Die Aussage meines Schulkameraden überraschte mich, weil ich zu Hause in Kanada nie jemanden so etwas sagen gehört habe.

Von Waubgeshig Rice

Aber ich verstand was sie meinte, denn die ganze Welt ist sich der beschämenden Geschichte bewusst, von der sie sprach. Die Geschichte des brutalen Hitlerregimes ist schließlich hinreichend bekannt. Aber in meiner Heimat Kanada kannte außerhalb der indigenen Bevölkerung kaum jemand die gewalttätige und grausame Geschichte Kanadas.

Auslöschung von Kultur und Identität

Wir saßen im Herbst 1996 in einem Café in der Nähe des Brake Gymnasiums. Dort ging ich als Austauschschüler über Rotary International zur Schule. Zu diesem Zeitpunkt war ich bereits seit etwa fünf Monaten in Deutschland und beherrschte die deutsche Sprache gut genug, um mich mit zwei Freunden über die Geschichte unserer Länder unterhalten zu können.

» **Aufgabe 1**:
Schreiben Sie aus dem Text über Kanadas Geschichte wortgetreu ab: Beginnen Sie bei den Worten „Wir saßen im“ und hören Sie nach den Worten „unterhalten zu können.“ auf.
» **Aufgabe 2**:
Führen Sie den Text über Kanadas Geschichte im Anschluss an seinen letzten Satz weiter.

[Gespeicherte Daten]
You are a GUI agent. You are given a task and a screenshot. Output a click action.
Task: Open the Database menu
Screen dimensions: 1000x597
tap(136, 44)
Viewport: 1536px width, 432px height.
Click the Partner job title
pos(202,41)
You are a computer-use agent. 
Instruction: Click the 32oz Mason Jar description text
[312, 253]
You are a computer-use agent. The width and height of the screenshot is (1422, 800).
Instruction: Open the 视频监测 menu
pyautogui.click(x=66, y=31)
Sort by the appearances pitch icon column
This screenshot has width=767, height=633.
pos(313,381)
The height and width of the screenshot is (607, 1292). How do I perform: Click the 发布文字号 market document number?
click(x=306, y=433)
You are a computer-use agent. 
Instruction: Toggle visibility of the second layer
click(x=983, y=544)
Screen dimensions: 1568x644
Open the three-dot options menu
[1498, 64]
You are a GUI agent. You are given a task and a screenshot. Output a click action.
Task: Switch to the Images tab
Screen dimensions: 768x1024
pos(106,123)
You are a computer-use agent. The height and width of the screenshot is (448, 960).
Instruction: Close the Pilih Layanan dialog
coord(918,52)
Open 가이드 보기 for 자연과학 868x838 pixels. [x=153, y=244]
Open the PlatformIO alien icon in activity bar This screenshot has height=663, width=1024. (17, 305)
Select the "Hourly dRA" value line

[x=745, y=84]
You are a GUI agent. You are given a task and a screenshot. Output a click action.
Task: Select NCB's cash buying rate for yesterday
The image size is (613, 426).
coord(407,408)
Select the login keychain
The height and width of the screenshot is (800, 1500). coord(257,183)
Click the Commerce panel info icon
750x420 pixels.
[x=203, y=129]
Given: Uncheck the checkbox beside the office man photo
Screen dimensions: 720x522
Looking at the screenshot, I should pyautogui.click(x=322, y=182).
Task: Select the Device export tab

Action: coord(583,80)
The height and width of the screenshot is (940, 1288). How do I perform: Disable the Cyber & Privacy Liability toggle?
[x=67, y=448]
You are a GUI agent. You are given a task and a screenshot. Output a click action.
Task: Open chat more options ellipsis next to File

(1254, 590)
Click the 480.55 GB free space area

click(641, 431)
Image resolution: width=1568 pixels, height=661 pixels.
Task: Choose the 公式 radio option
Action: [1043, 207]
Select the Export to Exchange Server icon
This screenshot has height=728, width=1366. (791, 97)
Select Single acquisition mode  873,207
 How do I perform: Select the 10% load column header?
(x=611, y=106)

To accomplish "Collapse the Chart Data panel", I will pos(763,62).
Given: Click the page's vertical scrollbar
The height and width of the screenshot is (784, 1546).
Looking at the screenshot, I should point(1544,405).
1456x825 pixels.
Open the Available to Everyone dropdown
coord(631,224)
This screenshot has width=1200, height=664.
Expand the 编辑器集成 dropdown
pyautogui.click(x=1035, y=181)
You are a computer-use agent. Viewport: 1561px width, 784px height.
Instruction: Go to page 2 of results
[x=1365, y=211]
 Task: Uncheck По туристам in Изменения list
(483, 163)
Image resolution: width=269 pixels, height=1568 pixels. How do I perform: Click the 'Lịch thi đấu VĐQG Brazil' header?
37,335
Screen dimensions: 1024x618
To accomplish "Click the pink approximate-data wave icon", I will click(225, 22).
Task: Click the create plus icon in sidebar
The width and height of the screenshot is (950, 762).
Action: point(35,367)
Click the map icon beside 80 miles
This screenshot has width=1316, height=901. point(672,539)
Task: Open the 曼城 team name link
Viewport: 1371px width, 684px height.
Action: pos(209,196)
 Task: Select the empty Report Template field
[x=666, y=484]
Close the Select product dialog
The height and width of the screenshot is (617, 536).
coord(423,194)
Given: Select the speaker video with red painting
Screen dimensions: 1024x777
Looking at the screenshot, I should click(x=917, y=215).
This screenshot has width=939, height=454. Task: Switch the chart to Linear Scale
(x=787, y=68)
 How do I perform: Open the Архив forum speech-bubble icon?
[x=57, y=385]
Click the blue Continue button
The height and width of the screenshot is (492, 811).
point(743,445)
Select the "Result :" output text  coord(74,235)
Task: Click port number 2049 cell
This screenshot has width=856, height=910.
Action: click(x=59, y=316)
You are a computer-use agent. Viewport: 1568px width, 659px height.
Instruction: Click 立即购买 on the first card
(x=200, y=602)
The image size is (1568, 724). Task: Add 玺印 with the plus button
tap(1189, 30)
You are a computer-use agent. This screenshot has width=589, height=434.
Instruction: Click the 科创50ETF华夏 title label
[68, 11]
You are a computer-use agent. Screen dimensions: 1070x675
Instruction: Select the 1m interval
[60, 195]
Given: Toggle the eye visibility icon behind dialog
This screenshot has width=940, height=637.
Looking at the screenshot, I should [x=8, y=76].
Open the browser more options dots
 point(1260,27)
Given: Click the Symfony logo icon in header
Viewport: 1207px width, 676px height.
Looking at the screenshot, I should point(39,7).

» **Schriftliche Antwort 1**:
Wir saßen im Herbst 1996 in einem Café in der Nähe des Brake Gymnasiums. Dort ging ich als Austauschschüler über Rotary International zur Schule. Zu diesem Zeitpunkt war ich bereits seit etwa fünf Monaten in Deutschland und beherrschte die deutsche Sprache gut genug, um mich mit zwei Freunden über die Geschichte unserer Länder unterhalten zu können.

» **Schriftliche Antwort 2**:
Ich erklärte ihnen das kanadische Schulsystem der Indian Residential School, das über ein Jahrhundert lang indigene Kinder entführt und brutal behandelt hatte. Die Regierung wollte ihre Kultur und Identität auslöschen, was in vielfachen Traumata und zu weit verbreitetem Missbrauch, teilweise sogar zu Todesfällen führte. Obwohl unsere Diskussion nur unsere 15-minütige Kaffeepause zwischen den Unterrichtsstunden dauerte, konnten wir doch tiefgehender über Kanadas Geschichte des Völkermordes sprechen, als ich es jemals bisher mit irgendwelchen weißen Gleichaltrigen zu Hause in Kanada getan hatte.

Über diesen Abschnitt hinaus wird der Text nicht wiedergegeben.